やること: 六月大祭の「龍火くだり」の由来を述べた本文を、最後の文のあとから書き継ぐこと。

抜粋本文:
◆ ◆ ◆
本誌が皆さんのお手元に届く頃にはいよいよ新元号の『令和』が始まります。心構えも新たに、新しい時代に相応しい日々の生活を始めたいものです。
 
さて、昨年のこの頃は皇円大菩薩様の御入定八百五十年大遠忌法要と多宝塔落慶法要に向けて、様々な準備に追われる日々でありました。そして、あの記憶に残る世紀の大法要が、多くの信者の皆さん方のお参りの中で厳修されました。
 
私の高校時代の恩師にはアルティック(ARTIC=認定NPO法人れんげ国際ボランティア会)の副会長を務めて頂いている関係で、落慶法要にご参列頂きました。後日、その先生より、「大変感動しました。一生の記憶に残る盛儀で、多宝塔建立の歴史的・世界的な意義が充分に伝わりました」と、嬉しい感想を頂戴しました。
 
昨年はそのような都合により、恒例の六月大祭での「龍火くだり」を含む行事は執行致しませんでした。一度休んだ行事を再開するのは、なかなか大変な事です。
 
「龍火くだり」と「功徳行」は、蓮華院歴代貫主の祈りの結実
 
そもそも六月大祭で「龍火くだり」が始められた経緯は、先代真如大僧正様の、「本院と奥之院を信仰的に一体化するためには、この二箇所を繋ぐ宗教的で修行を兼ねた意味のある行事が必須だ」という思いがきっかけでした。
◆ ◆ ◆
データ抜粋:
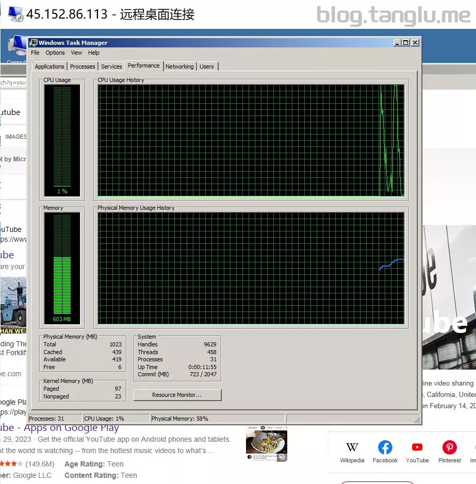Select the Services tab
This screenshot has height=484, width=476.
click(x=111, y=66)
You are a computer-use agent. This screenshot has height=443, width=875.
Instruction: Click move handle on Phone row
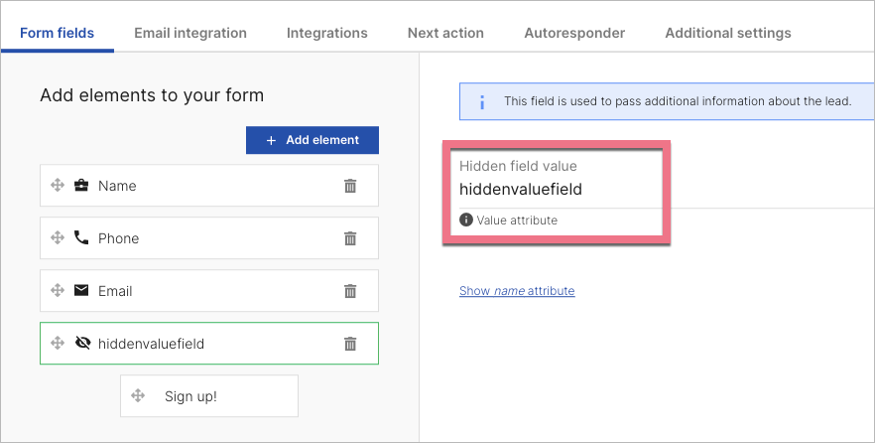pos(58,238)
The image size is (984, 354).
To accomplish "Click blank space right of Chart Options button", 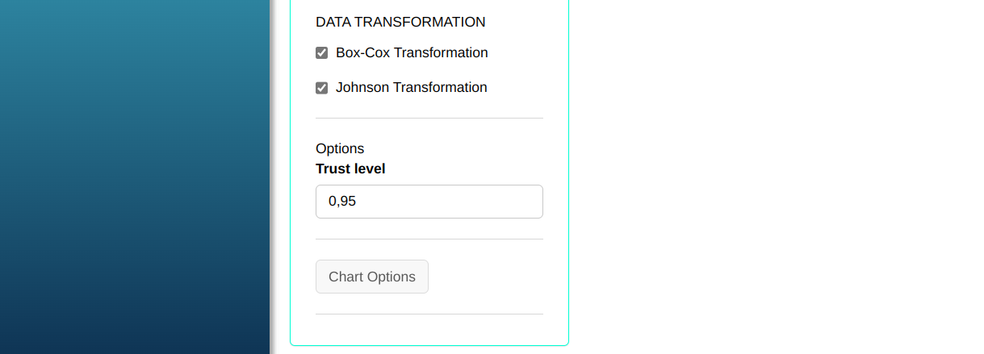I will pos(492,277).
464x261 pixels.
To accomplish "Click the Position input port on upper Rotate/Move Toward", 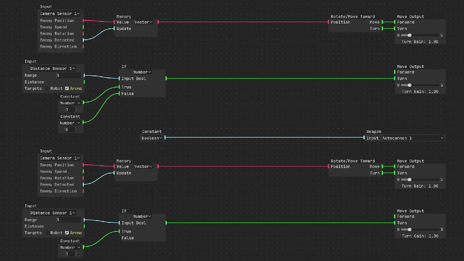I will tap(328, 22).
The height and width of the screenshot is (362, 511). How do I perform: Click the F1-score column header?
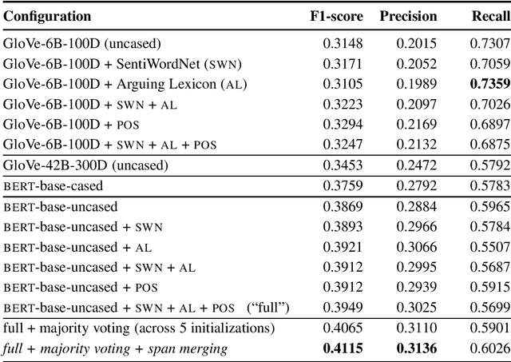(337, 16)
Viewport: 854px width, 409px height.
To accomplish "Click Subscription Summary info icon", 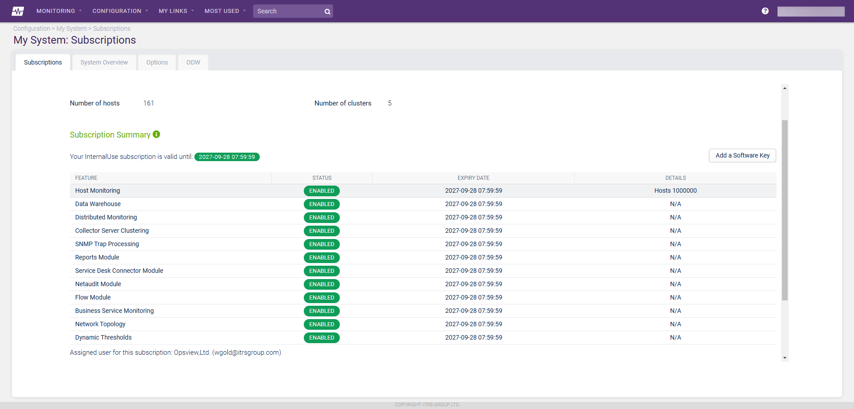I will (157, 134).
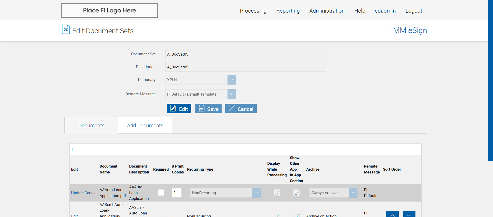The image size is (493, 217).
Task: Expand the Remote Message template dropdown
Action: pos(231,94)
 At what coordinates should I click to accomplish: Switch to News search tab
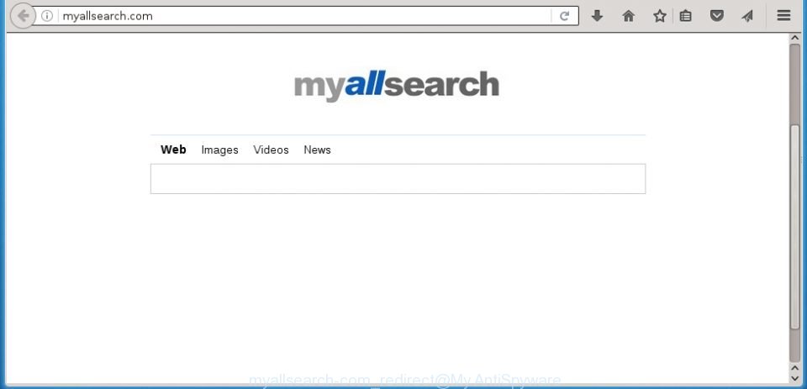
◆ ◆ ◆
出力:
そんな中、皇円大菩薩様が苦難の龍神修行に入られたその深い思いを私達自身が身を以て追体験すべく、奥之院の五重御堂での「功徳行」と「龍火くだり」が始められたのでした。
 
「功徳行」は昭和五十三年の奥之院の落慶大法要以来毎年、この六月大祭と十一月大祭の〝前行〟として修し続けられ、それに加えて毎月第一日曜日に連綿と修し続けて来ました。
ここで新しく信仰に入られた方や、まだ「功徳行」を修した事のない方のために、少しこの「功徳行」の説明を致します。
 
そもそも奥之院は功徳を積み、少しでも佛様に近づく為の修行の道場として建立されました。その中心となる建物が、五重塔様式の五重御堂です。五重塔は本来お釈迦様の御遺骨である佛舎利をお祀りするための建物ですが、後世になると塔は佛様そのものとして信仰される様になりました。そのような五重塔を、開山上人様の独創的な発想で、修行の道場として建立されたのが日本で唯一の奥之院の五重御堂なのです。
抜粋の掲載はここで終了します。